## Input records:

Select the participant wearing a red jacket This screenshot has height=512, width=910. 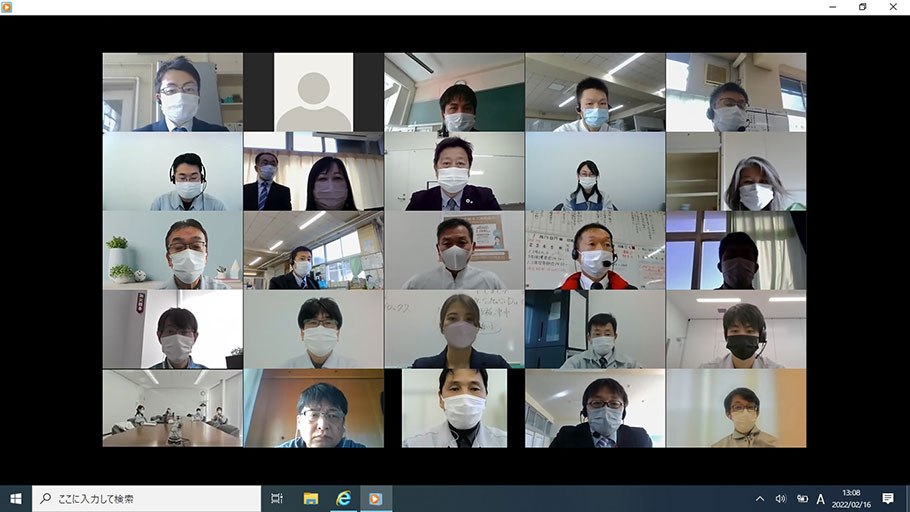(x=595, y=250)

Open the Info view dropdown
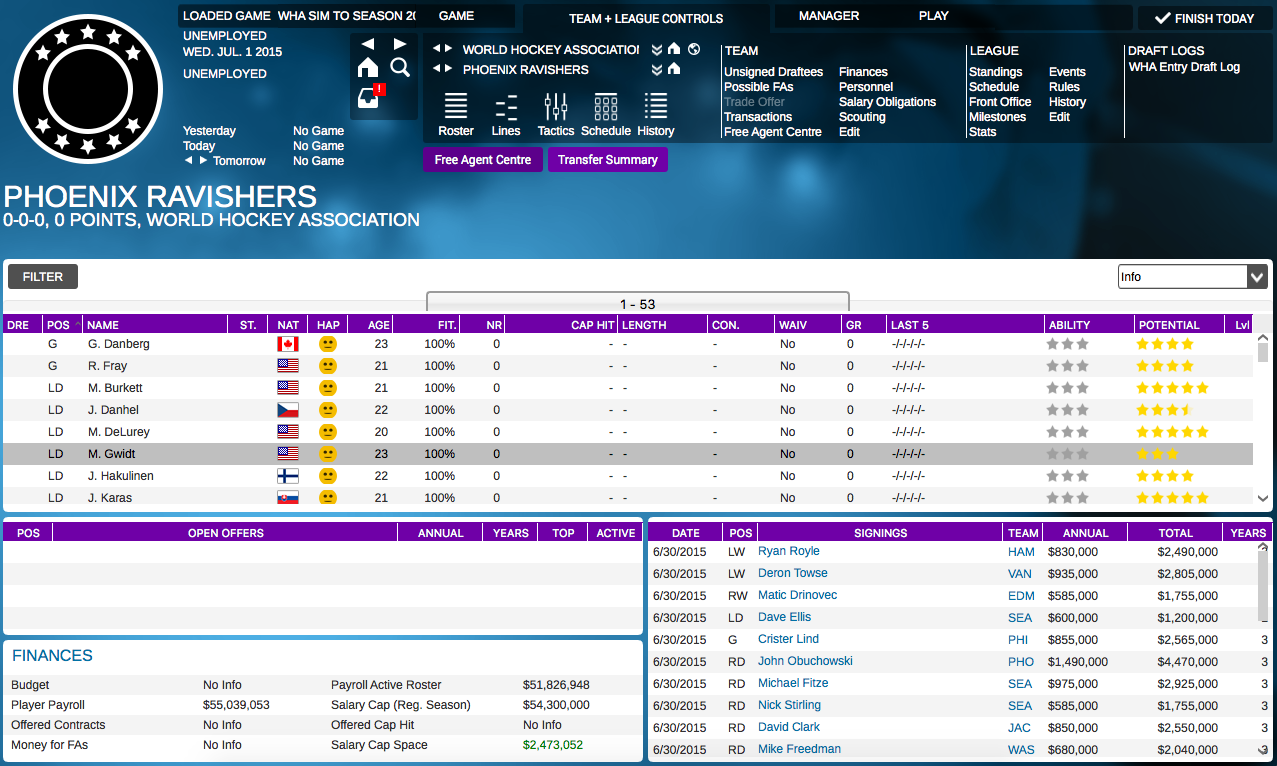pyautogui.click(x=1192, y=277)
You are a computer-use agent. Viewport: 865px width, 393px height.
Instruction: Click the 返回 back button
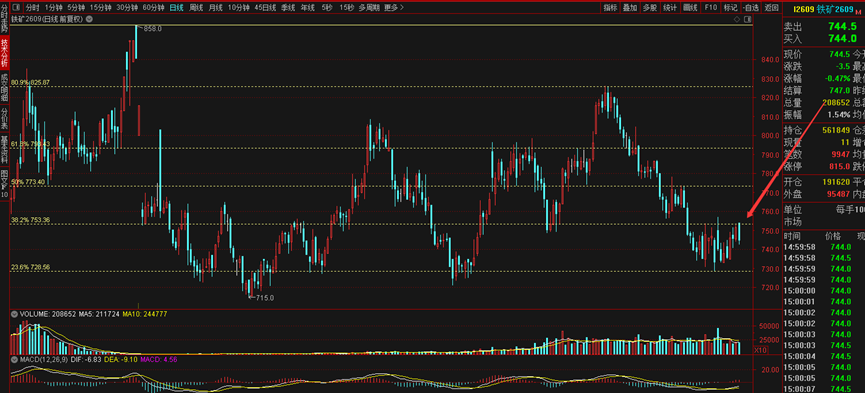click(x=771, y=8)
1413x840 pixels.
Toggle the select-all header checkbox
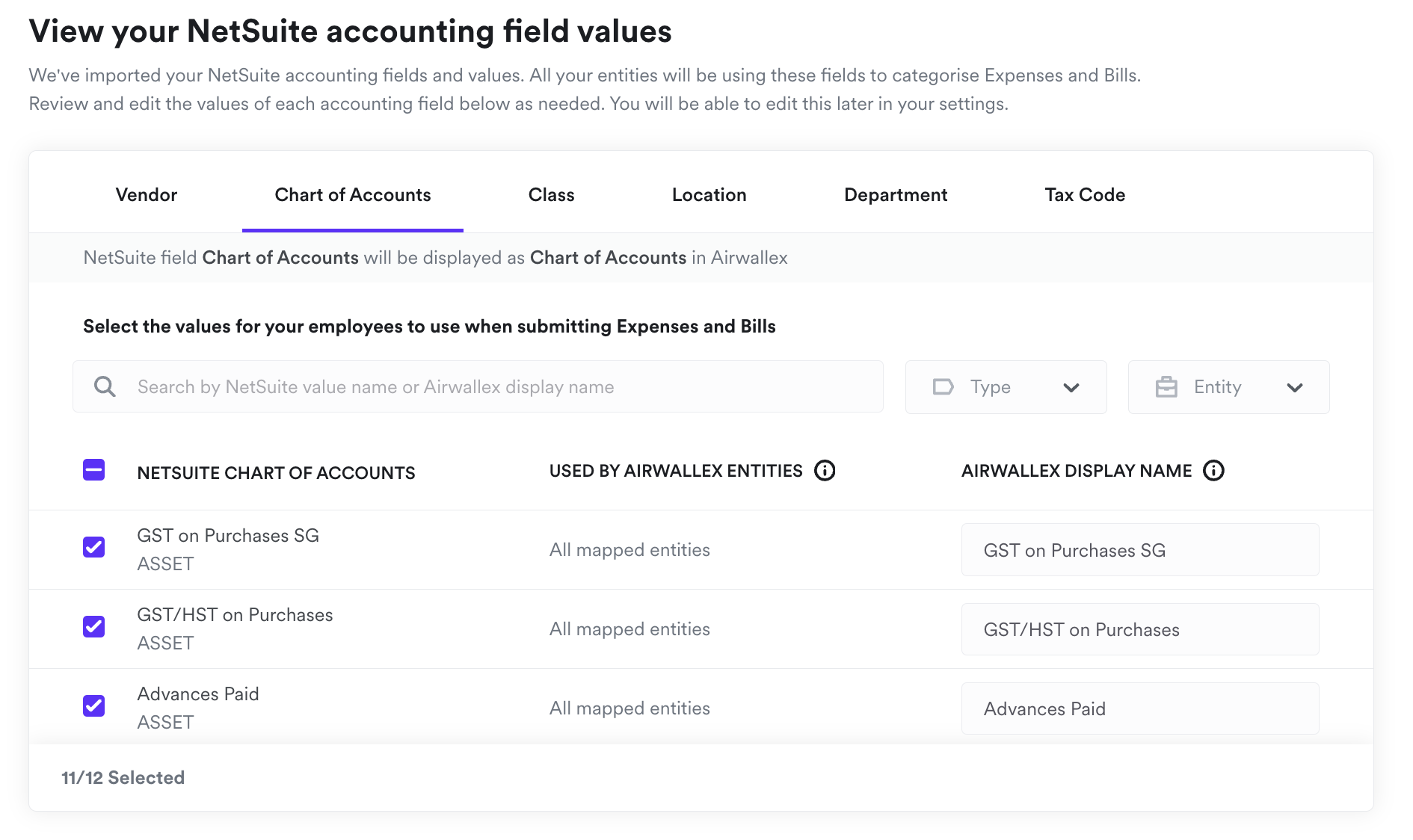94,470
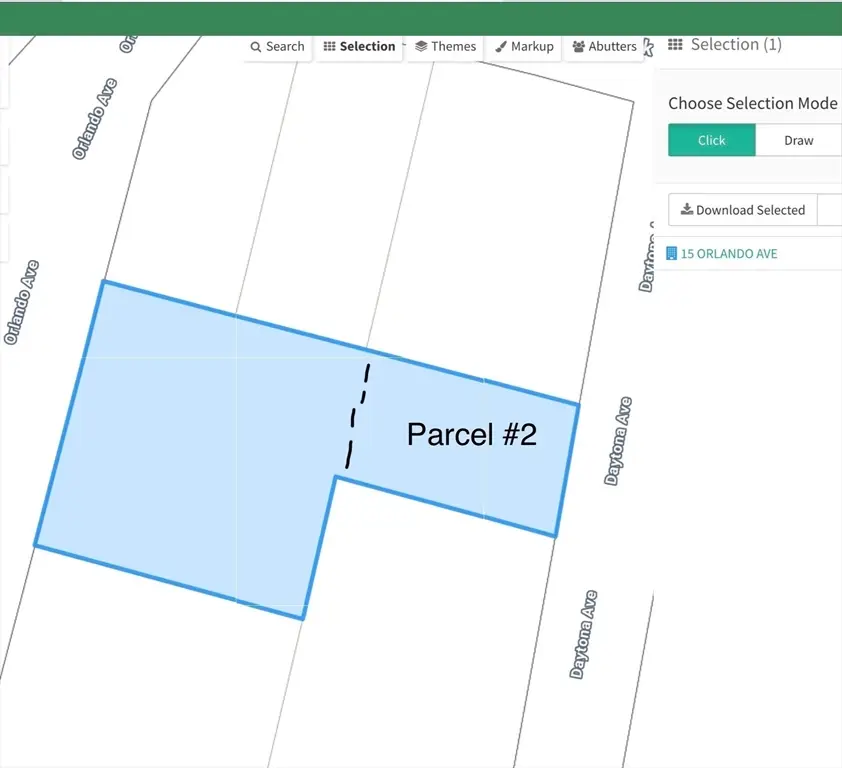Switch to the Abutters tool
Image resolution: width=842 pixels, height=768 pixels.
pos(604,46)
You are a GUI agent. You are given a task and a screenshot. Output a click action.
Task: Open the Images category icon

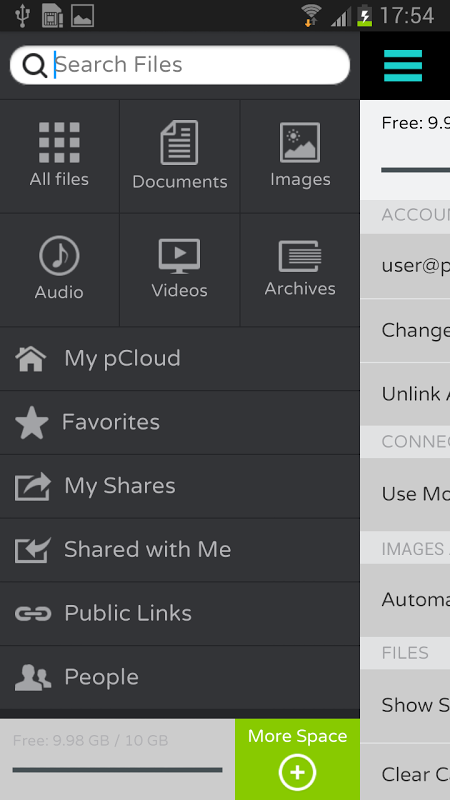300,142
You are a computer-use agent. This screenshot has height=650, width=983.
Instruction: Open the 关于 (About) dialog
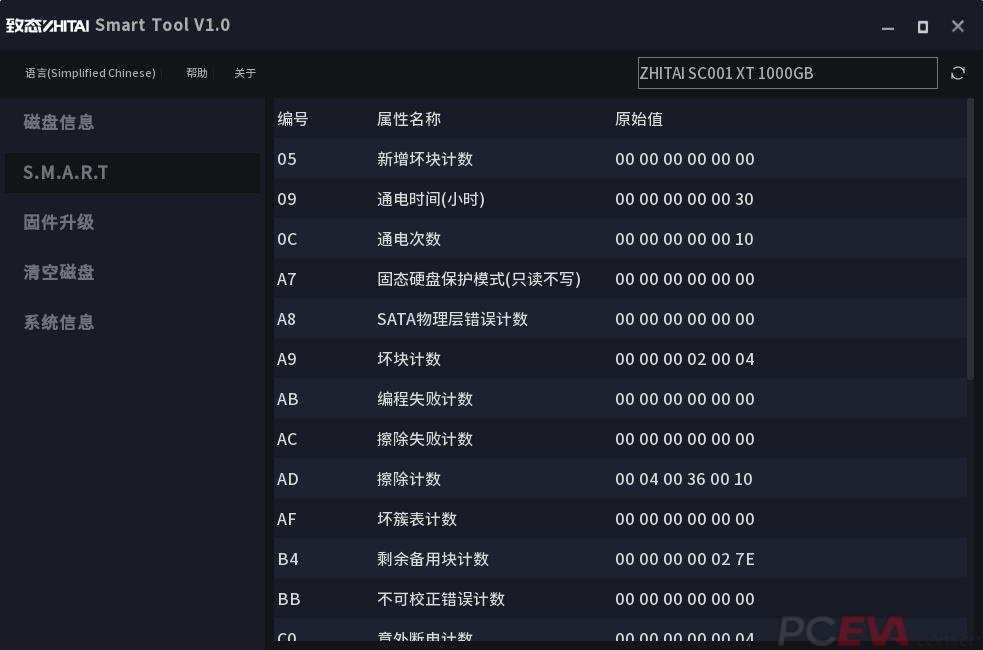click(245, 72)
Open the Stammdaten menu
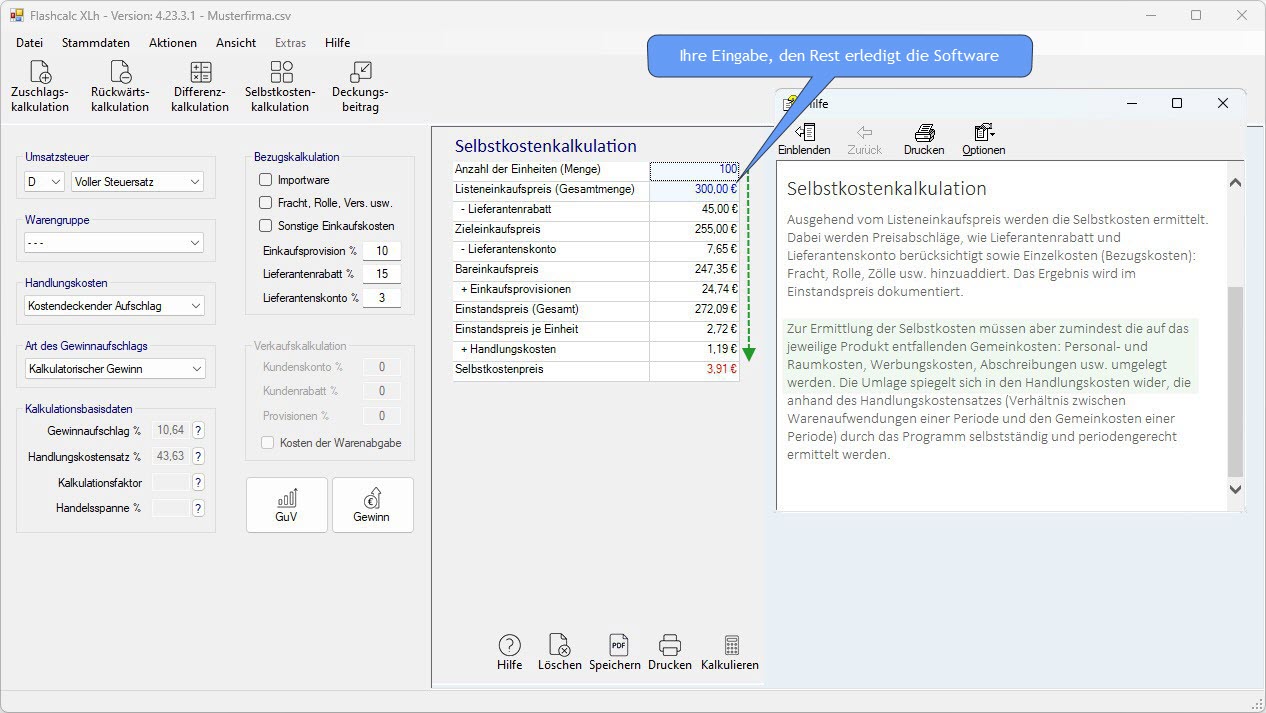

## Exercise prompt:
Begin at the line containing "Task: Open the Images category icon" and restate exactly every line through the end of the material, skipping the pictures.

## Completed exercise:
Task: Open the Images category icon

300,142
You are a computer-use agent. This screenshot has height=650, width=983.
Instruction: Open the 关于 (About) dialog
click(245, 72)
Open the Stammdaten menu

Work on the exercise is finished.